** start THE RECORDS **

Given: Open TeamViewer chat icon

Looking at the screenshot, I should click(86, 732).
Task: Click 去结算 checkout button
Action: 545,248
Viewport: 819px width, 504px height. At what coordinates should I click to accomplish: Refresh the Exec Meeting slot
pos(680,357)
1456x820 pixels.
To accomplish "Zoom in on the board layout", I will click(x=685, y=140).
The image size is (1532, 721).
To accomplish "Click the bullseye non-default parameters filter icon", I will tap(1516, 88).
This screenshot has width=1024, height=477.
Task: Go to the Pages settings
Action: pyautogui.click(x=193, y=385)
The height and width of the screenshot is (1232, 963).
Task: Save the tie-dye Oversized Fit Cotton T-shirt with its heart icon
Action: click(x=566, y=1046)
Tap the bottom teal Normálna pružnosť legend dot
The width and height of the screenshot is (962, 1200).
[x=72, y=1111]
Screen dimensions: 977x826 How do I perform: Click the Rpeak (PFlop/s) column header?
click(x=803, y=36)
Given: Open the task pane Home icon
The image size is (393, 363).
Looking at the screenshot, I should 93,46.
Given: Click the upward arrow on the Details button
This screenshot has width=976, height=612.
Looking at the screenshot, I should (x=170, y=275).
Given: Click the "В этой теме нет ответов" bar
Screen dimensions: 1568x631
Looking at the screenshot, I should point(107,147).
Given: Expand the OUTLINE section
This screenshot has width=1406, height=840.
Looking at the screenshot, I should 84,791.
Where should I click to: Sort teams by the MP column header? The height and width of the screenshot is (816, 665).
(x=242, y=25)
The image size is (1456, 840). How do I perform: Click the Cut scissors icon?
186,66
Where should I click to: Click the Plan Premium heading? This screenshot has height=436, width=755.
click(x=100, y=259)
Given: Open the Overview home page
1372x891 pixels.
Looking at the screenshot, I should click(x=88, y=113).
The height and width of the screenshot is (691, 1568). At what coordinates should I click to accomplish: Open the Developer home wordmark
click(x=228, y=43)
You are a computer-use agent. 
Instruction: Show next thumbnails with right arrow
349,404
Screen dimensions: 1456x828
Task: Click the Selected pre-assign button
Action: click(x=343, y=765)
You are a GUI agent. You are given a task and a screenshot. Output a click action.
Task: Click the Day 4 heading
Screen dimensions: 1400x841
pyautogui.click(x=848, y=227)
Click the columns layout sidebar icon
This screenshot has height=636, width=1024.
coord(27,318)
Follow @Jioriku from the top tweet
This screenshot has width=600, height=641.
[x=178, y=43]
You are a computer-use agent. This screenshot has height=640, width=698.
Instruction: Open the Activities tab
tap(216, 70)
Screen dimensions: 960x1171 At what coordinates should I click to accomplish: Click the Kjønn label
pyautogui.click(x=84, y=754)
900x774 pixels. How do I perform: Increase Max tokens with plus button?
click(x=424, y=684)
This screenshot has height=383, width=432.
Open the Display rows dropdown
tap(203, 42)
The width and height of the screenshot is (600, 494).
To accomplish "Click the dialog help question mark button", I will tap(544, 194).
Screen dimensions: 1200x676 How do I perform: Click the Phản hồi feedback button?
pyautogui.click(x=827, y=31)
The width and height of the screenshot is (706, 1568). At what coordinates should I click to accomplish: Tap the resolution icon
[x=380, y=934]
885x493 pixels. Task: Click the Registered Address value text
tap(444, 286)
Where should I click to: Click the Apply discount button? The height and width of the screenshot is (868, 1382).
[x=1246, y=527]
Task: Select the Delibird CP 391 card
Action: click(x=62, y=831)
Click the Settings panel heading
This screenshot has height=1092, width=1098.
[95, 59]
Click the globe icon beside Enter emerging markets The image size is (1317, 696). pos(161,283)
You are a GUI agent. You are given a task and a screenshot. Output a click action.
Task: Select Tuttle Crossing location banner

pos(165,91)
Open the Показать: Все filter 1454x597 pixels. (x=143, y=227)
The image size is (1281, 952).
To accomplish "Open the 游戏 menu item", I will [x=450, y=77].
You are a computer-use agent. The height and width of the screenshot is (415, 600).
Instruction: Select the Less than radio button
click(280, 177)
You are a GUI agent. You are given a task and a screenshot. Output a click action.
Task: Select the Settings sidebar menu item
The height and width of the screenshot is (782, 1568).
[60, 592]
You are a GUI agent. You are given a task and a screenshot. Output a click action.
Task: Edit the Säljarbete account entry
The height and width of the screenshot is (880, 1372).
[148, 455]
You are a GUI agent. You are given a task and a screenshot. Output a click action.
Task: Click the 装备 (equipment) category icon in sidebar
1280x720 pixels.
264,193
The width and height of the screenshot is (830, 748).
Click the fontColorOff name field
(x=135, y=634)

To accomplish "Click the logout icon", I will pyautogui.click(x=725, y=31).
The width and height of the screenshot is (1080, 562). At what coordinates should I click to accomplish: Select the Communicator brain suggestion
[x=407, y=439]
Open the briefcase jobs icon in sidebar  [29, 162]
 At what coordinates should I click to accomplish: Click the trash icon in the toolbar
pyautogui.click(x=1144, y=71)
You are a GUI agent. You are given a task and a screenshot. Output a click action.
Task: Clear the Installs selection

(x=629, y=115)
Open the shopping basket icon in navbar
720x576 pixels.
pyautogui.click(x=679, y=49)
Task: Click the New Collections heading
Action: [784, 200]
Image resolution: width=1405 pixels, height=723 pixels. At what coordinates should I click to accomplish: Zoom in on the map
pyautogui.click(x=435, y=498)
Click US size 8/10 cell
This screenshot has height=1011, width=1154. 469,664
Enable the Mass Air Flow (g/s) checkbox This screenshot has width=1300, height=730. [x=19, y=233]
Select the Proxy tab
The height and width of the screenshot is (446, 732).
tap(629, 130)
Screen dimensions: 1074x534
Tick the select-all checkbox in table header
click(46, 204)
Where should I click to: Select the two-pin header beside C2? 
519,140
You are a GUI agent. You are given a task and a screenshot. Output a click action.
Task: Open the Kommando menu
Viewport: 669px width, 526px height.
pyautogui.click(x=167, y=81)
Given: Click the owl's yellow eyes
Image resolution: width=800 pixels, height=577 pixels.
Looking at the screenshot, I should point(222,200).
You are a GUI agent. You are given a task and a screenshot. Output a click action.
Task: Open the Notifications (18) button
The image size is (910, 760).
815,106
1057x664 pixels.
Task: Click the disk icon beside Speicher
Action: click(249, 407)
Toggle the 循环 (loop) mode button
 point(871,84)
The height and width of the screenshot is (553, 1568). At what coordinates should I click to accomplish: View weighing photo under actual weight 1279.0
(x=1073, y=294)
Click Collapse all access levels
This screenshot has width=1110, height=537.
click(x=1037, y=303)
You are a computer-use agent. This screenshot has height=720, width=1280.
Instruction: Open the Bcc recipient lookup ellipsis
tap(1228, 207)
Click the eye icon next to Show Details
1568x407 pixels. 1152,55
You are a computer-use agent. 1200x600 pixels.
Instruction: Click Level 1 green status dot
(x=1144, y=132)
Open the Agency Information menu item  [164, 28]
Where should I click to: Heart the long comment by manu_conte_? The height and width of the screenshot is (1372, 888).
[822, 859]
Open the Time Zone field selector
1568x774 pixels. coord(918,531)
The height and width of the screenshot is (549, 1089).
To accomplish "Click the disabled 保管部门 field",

** end THE RECORDS **

TASK OBJECTIVE: Rewrite all of the lines above as a JSON list of strings, one string per line, leaving out the blank lines.

EXERCISE OUTPUT:
[
  "Given: Open TeamViewer chat icon",
  "Looking at the screenshot, I should click(86, 732).",
  "Task: Click 去结算 checkout button",
  "Action: 545,248",
  "Viewport: 819px width, 504px height. At what coordinates should I click to accomplish: Refresh the Exec Meeting slot",
  "pos(680,357)",
  "1456x820 pixels.",
  "To accomplish \"Zoom in on the board layout\", I will click(x=685, y=140).",
  "The image size is (1532, 721).",
  "To accomplish \"Click the bullseye non-default parameters filter icon\", I will tap(1516, 88).",
  "This screenshot has width=1024, height=477.",
  "Task: Go to the Pages settings",
  "Action: pyautogui.click(x=193, y=385)",
  "The height and width of the screenshot is (1232, 963).",
  "Task: Save the tie-dye Oversized Fit Cotton T-shirt with its heart icon",
  "Action: click(x=566, y=1046)",
  "Tap the bottom teal Normálna pružnosť legend dot",
  "The width and height of the screenshot is (962, 1200).",
  "[x=72, y=1111]",
  "Screen dimensions: 977x826 How do I perform: Click the Rpeak (PFlop/s) column header?",
  "click(x=803, y=36)",
  "Given: Open the task pane Home icon",
  "The image size is (393, 363).",
  "Looking at the screenshot, I should 93,46.",
  "Given: Click the upward arrow on the Details button",
  "This screenshot has width=976, height=612.",
  "Looking at the screenshot, I should (x=170, y=275).",
  "Given: Click the \"В этой теме нет ответов\" bar",
  "Screen dimensions: 1568x631",
  "Looking at the screenshot, I should point(107,147).",
  "Given: Expand the OUTLINE section",
  "This screenshot has width=1406, height=840.",
  "Looking at the screenshot, I should 84,791.",
  "Where should I click to: Sort teams by the MP column header? The height and width of the screenshot is (816, 665).",
  "(x=242, y=25)",
  "The image size is (1456, 840). How do I perform: Click the Cut scissors icon?",
  "186,66",
  "Where should I click to: Click the Plan Premium heading? This screenshot has height=436, width=755.",
  "click(x=100, y=259)",
  "Given: Open the Overview home page",
  "1372x891 pixels.",
  "Looking at the screenshot, I should click(x=88, y=113).",
  "The height and width of the screenshot is (691, 1568). At what coordinates should I click to accomplish: Open the Developer home wordmark",
  "click(x=228, y=43)",
  "You are a computer-use agent. ",
  "Instruction: Show next thumbnails with right arrow",
  "349,404",
  "Screen dimensions: 1456x828",
  "Task: Click the Selected pre-assign button",
  "Action: click(x=343, y=765)",
  "You are a GUI agent. You are given a task and a screenshot. Output a click action.",
  "Task: Click the Day 4 heading",
  "Screen dimensions: 1400x841",
  "pyautogui.click(x=848, y=227)",
  "Click the columns layout sidebar icon",
  "This screenshot has height=636, width=1024.",
  "coord(27,318)",
  "Follow @Jioriku from the top tweet",
  "This screenshot has width=600, height=641.",
  "[x=178, y=43]",
  "You are a computer-use agent. This screenshot has height=640, width=698.",
  "Instruction: Open the Activities tab",
  "tap(216, 70)",
  "Screen dimensions: 960x1171 At what coordinates should I click to accomplish: Click the Kjønn label",
  "pyautogui.click(x=84, y=754)",
  "900x774 pixels. How do I perform: Increase Max tokens with plus button?",
  "click(x=424, y=684)",
  "This screenshot has height=383, width=432.",
  "Open the Display rows dropdown",
  "tap(203, 42)",
  "The width and height of the screenshot is (600, 494).",
  "To accomplish \"Click the dialog help question mark button\", I will tap(544, 194).",
  "Screen dimensions: 1200x676 How do I perform: Click the Phản hồi feedback button?",
  "pyautogui.click(x=827, y=31)",
  "The width and height of the screenshot is (706, 1568). At what coordinates should I click to accomplish: Tap the resolution icon",
  "[x=380, y=934]",
  "885x493 pixels. Task: Click the Registered Address value text",
  "tap(444, 286)",
  "Where should I click to: Click the Apply discount button? The height and width of the screenshot is (868, 1382).",
  "[x=1246, y=527]",
  "Task: Select the Delibird CP 391 card",
  "Action: click(x=62, y=831)",
  "Click the Settings panel heading",
  "This screenshot has height=1092, width=1098.",
  "[95, 59]",
  "Click the globe icon beside Enter emerging markets The image size is (1317, 696). pos(161,283)",
  "You are a GUI agent. You are given a task and a screenshot. Output a click action.",
  "Task: Select Tuttle Crossing location banner",
  "pos(165,91)",
  "Open the Показать: Все filter 1454x597 pixels. (x=143, y=227)",
  "The image size is (1281, 952).",
  "To accomplish \"Open the 游戏 menu item\", I will [x=450, y=77].",
  "You are a computer-use agent. The height and width of the screenshot is (415, 600).",
  "Instruction: Select the Less than radio button",
  "click(280, 177)",
  "You are a GUI agent. You are given a task and a screenshot. Output a click action.",
  "Task: Select the Settings sidebar menu item",
  "The height and width of the screenshot is (782, 1568).",
  "[60, 592]",
  "You are a GUI agent. You are given a task and a screenshot. Output a click action.",
  "Task: Edit the Säljarbete account entry",
  "The height and width of the screenshot is (880, 1372).",
  "[148, 455]",
  "You are a GUI agent. You are given a task and a screenshot. Output a click action.",
  "Task: Click the 装备 (equipment) category icon in sidebar",
  "1280x720 pixels.",
  "264,193",
  "The width and height of the screenshot is (830, 748).",
  "Click the fontColorOff name field",
  "(x=135, y=634)",
  "To accomplish \"Click the logout icon\", I will pyautogui.click(x=725, y=31).",
  "The width and height of the screenshot is (1080, 562). At what coordinates should I click to accomplish: Select the Communicator brain suggestion",
  "[x=407, y=439]",
  "Open the briefcase jobs icon in sidebar  [29, 162]",
  " At what coordinates should I click to accomplish: Click the trash icon in the toolbar",
  "pyautogui.click(x=1144, y=71)",
  "You are a GUI agent. You are given a task and a screenshot. Output a click action.",
  "Task: Clear the Installs selection",
  "(x=629, y=115)",
  "Open the shopping basket icon in navbar",
  "720x576 pixels.",
  "pyautogui.click(x=679, y=49)",
  "Task: Click the New Collections heading",
  "Action: [784, 200]",
  "Image resolution: width=1405 pixels, height=723 pixels. At what coordinates should I click to accomplish: Zoom in on the map",
  "pyautogui.click(x=435, y=498)",
  "Click US size 8/10 cell",
  "This screenshot has height=1011, width=1154. 469,664",
  "Enable the Mass Air Flow (g/s) checkbox This screenshot has width=1300, height=730. [x=19, y=233]",
  "Select the Proxy tab",
  "The height and width of the screenshot is (446, 732).",
  "tap(629, 130)",
  "Screen dimensions: 1074x534",
  "Tick the select-all checkbox in table header",
  "click(46, 204)",
  "Where should I click to: Select the two-pin header beside C2? ",
  "519,140",
  "You are a GUI agent. You are given a task and a screenshot. Output a click action.",
  "Task: Open the Kommando menu",
  "Viewport: 669px width, 526px height.",
  "pyautogui.click(x=167, y=81)",
  "Given: Click the owl's yellow eyes",
  "Image resolution: width=800 pixels, height=577 pixels.",
  "Looking at the screenshot, I should point(222,200).",
  "You are a GUI agent. You are given a task and a screenshot. Output a click action.",
  "Task: Open the Notifications (18) button",
  "The image size is (910, 760).",
  "815,106",
  "1057x664 pixels.",
  "Task: Click the disk icon beside Speicher",
  "Action: click(249, 407)",
  "Toggle the 循环 (loop) mode button",
  " point(871,84)",
  "The height and width of the screenshot is (553, 1568). At what coordinates should I click to accomplish: View weighing photo under actual weight 1279.0",
  "(x=1073, y=294)",
  "Click Collapse all access levels",
  "This screenshot has width=1110, height=537.",
  "click(x=1037, y=303)",
  "You are a computer-use agent. This screenshot has height=720, width=1280.",
  "Instruction: Open the Bcc recipient lookup ellipsis",
  "tap(1228, 207)",
  "Click the eye icon next to Show Details",
  "1568x407 pixels. 1152,55",
  "You are a computer-use agent. 1200x600 pixels.",
  "Instruction: Click Level 1 green status dot",
  "(x=1144, y=132)",
  "Open the Agency Information menu item  [164, 28]",
  "Where should I click to: Heart the long comment by manu_conte_? The height and width of the screenshot is (1372, 888).",
  "[822, 859]",
  "Open the Time Zone field selector",
  "1568x774 pixels. coord(918,531)",
  "The height and width of the screenshot is (549, 1089).",
  "To accomplish \"Click the disabled 保管部门 field\","
]